А вот о Завенягине, о котором, как я писал, Скотт думал, что того арестовали: «…Однако мне кажется, что закат его карьеры начался в тот момент, когда он привел в состояние шока нескольких подлинных коммунистов в Магнитогорске, людей совестливых и порядочных, и вызвал зависть у всех остальных, построив излишне просторные и комфортабельные дома для себя и некоторых близких к нему людей, среди которых был и начальник ГПУ. У Завенягина был самый большой дом из четырнадцати комнат, стоимость которого вместе с обстановкой составила 300 тысяч рублей. Все это не привлекло бы такого внимания и не вызвало бы столько разговоров, если бы дело происходило где-нибудь в другом месте, а не в Магнитогорске, где рабочие жили в грубо сколоченных деревянных бараках, а инженеры и технический персонал — в довольно-таки убогих квартирах, где были открытые канализационные сточные канавы, и что хуже всего — больница размещалась в неотапливаемых барачных помещениях, в которых даже не были настелены полы».

[Сохранённые записи]
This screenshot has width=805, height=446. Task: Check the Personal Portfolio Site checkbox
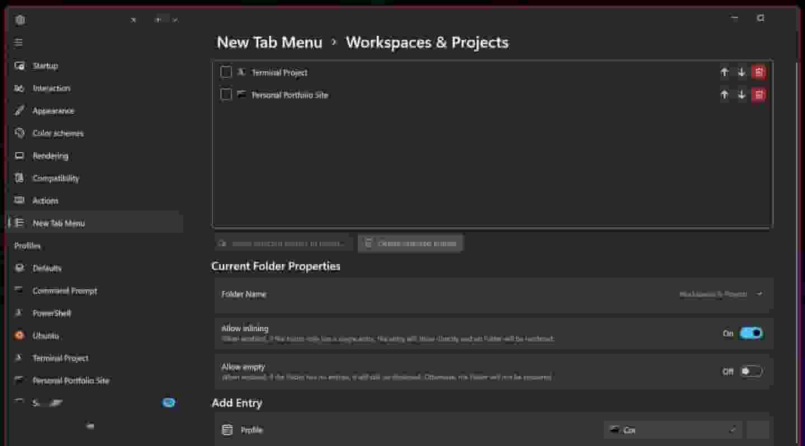[226, 95]
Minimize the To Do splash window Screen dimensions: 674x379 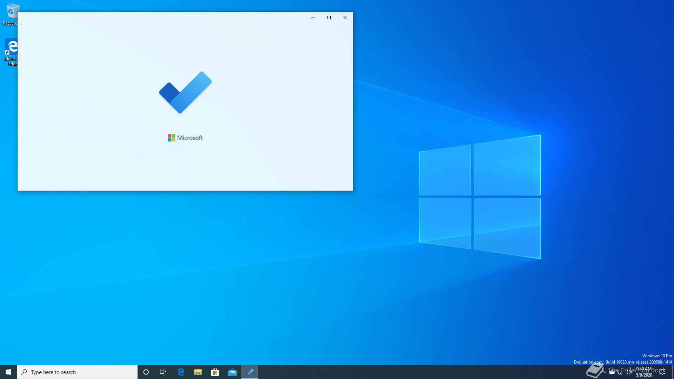click(x=313, y=18)
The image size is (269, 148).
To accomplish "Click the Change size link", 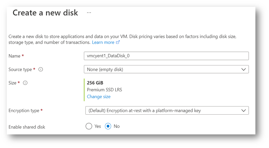I will pyautogui.click(x=99, y=97).
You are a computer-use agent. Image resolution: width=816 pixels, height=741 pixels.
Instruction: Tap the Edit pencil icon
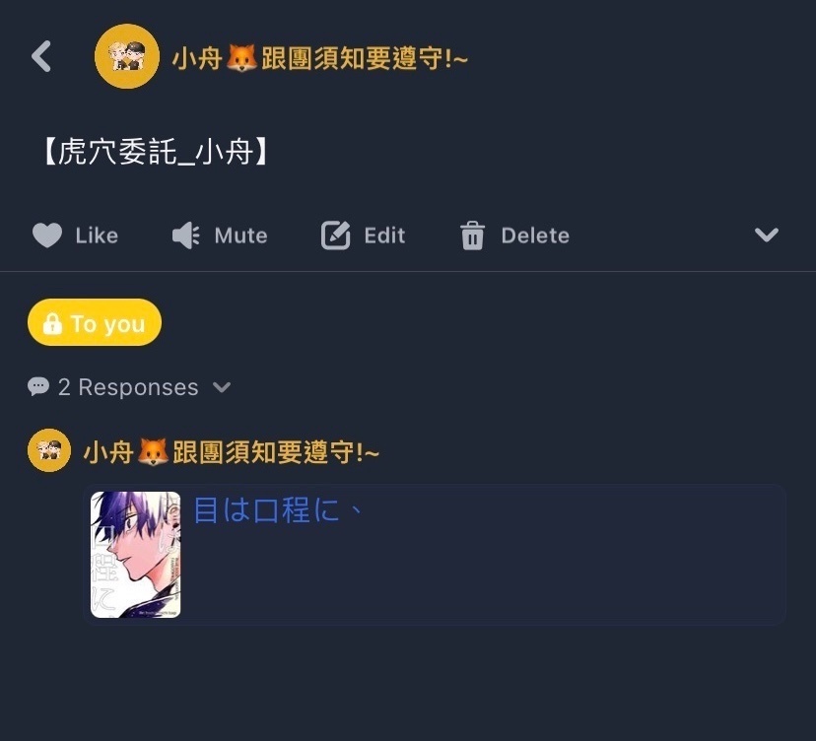[x=335, y=236]
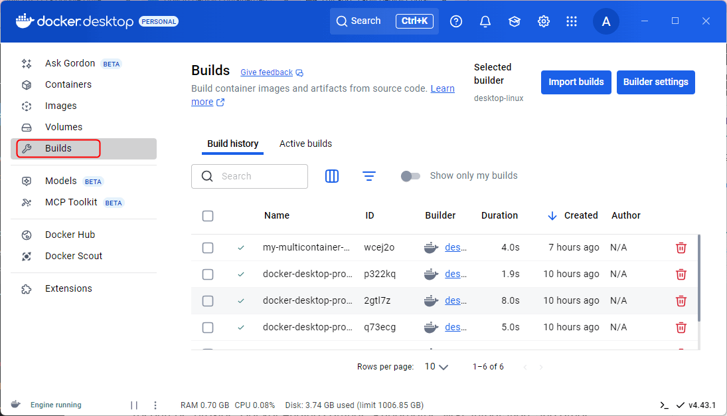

Задание.
Можете подхватить отрывок о Завенягине и Магнитогорске и продолжить его дальше, начиная сразу после последнего предложения?

Результат задания.
А вот сменивший Завенягина на посту директора П.И. Коробов: «Это чувствительный и искренний человек, преданный идеалам коммунизма. Продвижение Коробова вверх по служебной лестнице дало ему возможность занять такое положение, где он начинает понимать все то, что раньше даже не приходило ему в голову. Я несколько раз разговаривал с ним и почувствовал, что чтение иностранных журналов и его постоянно расширяющийся кругозор заставляют Коробова, сомневаться в том, что Советское государство сможет когда-нибудь догнать такие развитые капиталистические страны, как Соединенные Штаты. Он также начинает видеть не только героическую, но и темную сторону жизни в Советском Союзе, он замечает карьеризм, тосты, награды, аресты, нажим, интриги и тому подобное».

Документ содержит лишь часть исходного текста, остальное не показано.